### PROBLEM TO SOLVE
Print the first line of the material below and each line after it, exactly as written, ending with the line that contains "Task: Click the Save floppy disk icon".

### PROVIDED RECORDS
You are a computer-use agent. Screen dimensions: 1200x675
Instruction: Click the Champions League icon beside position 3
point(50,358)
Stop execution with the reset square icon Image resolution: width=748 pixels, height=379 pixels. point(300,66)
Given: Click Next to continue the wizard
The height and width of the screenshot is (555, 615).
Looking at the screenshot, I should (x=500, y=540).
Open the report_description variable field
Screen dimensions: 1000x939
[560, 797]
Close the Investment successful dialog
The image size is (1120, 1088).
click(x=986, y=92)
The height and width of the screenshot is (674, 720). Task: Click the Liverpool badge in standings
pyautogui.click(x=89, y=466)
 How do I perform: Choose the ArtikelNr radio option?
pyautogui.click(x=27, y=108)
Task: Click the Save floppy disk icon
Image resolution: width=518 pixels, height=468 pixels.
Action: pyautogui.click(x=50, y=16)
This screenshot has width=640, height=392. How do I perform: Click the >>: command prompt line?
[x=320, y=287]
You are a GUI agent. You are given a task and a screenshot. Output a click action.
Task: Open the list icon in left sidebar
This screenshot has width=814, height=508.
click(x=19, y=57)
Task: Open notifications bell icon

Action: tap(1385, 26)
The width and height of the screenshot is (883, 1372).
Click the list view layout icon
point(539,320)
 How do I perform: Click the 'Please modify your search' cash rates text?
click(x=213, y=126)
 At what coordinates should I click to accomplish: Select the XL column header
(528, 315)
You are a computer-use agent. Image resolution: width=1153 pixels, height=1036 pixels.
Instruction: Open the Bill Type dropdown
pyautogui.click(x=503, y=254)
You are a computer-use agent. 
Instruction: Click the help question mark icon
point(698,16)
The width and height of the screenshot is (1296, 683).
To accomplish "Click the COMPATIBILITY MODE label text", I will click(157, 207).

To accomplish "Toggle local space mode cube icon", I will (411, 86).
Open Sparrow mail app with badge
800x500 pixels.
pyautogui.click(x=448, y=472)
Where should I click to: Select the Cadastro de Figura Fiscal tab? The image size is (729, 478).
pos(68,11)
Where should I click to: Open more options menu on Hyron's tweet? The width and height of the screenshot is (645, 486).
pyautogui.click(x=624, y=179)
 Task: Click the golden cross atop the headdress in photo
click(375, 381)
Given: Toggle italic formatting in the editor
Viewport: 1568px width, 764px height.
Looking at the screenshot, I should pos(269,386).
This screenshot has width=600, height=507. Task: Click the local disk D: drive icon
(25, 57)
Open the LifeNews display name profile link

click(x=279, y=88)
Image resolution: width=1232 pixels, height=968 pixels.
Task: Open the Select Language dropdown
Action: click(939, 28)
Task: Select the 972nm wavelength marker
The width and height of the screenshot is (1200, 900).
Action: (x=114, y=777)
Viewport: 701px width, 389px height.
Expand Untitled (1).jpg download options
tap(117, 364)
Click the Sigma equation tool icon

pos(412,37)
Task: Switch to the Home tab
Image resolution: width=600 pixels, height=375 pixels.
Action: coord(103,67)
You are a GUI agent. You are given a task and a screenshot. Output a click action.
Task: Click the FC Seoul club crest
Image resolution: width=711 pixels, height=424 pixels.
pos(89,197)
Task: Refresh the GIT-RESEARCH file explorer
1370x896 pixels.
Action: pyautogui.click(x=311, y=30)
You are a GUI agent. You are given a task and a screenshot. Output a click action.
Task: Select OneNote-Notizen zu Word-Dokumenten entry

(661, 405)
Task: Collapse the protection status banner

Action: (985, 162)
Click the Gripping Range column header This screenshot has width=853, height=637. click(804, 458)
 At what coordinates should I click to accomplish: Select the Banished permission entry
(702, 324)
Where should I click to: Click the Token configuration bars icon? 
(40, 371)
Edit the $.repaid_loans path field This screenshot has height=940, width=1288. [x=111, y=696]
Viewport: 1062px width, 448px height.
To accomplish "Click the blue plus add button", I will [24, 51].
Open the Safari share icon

### ANSWER
You are a computer-use agent. Screen dimensions: 1200x675
Instruction: Click the Champions League icon beside position 3
point(50,358)
Stop execution with the reset square icon Image resolution: width=748 pixels, height=379 pixels. point(300,66)
Given: Click Next to continue the wizard
The height and width of the screenshot is (555, 615).
Looking at the screenshot, I should (x=500, y=540).
Open the report_description variable field
Screen dimensions: 1000x939
[560, 797]
Close the Investment successful dialog
The image size is (1120, 1088).
click(x=986, y=92)
The height and width of the screenshot is (674, 720). Task: Click the Liverpool badge in standings
pyautogui.click(x=89, y=466)
 How do I perform: Choose the ArtikelNr radio option?
pyautogui.click(x=27, y=108)
Task: Click the Save floppy disk icon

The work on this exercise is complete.